In a bankruptcy petition Sunday, Diamond said it has $5.8 billion of assets and $2.6 billion of debt based on its most recent fiscal data from the close of 2019. The company said it has about $434.9 million in cash and can continue to operate normally. In a statement Monday, the company said it is engaged in negotiations with key stakeholders to negotiate the debt restructuring.
Diamond President and CEO Marc Edwards wrote in his declaration in support of the company's Chapter 11 petition that the proceedings are an effort "to stabilize operations while proactively restructuring their balance sheet to successfully compete in the changing global energy markets."
Edwards said in his declaration that the company's debt includes about $2.4 billion in unsecured loans.
In a separate declaration, Nicholas Grossi, managing director of Diamond's restructuring adviser Alvarez & Marsal North America, said the company's other debts include over $15 million tied up in a Brazilian tax dispute in which a nondebtor affiliate of Diamond is challenging $90 million in unpaid income taxes.
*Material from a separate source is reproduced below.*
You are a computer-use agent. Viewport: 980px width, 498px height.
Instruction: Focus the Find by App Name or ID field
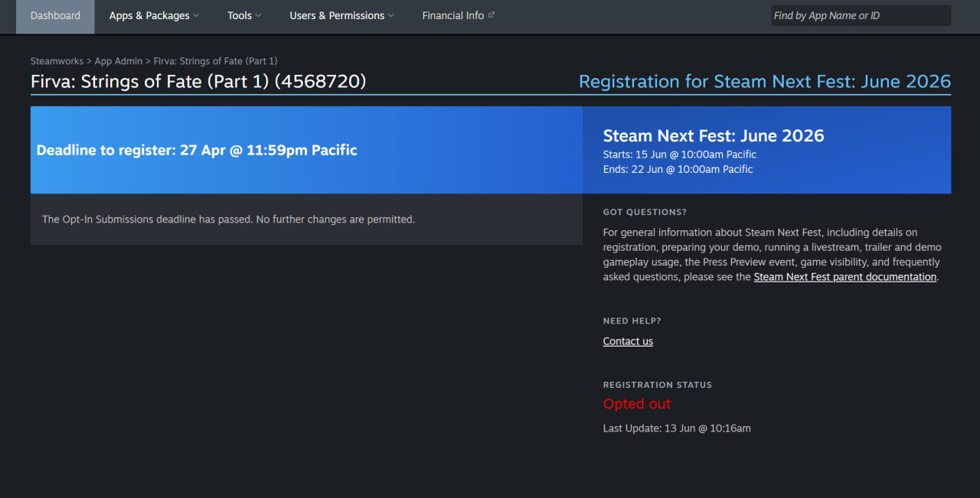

Along with the restructuring petition, Diamond lodged an adversary complaint against Beach Energy Ltd. the same day. The suit seeks to force Beach Energy to honor a multiyear drilling contract "worth potentially more than a hundred million dollars to the debtor's estate."
Diamond said it has spent more than $100 million over the last year building and transporting a rig to a site off the southern coast of Australia in accordance with their drilling agreement with Beach Energy.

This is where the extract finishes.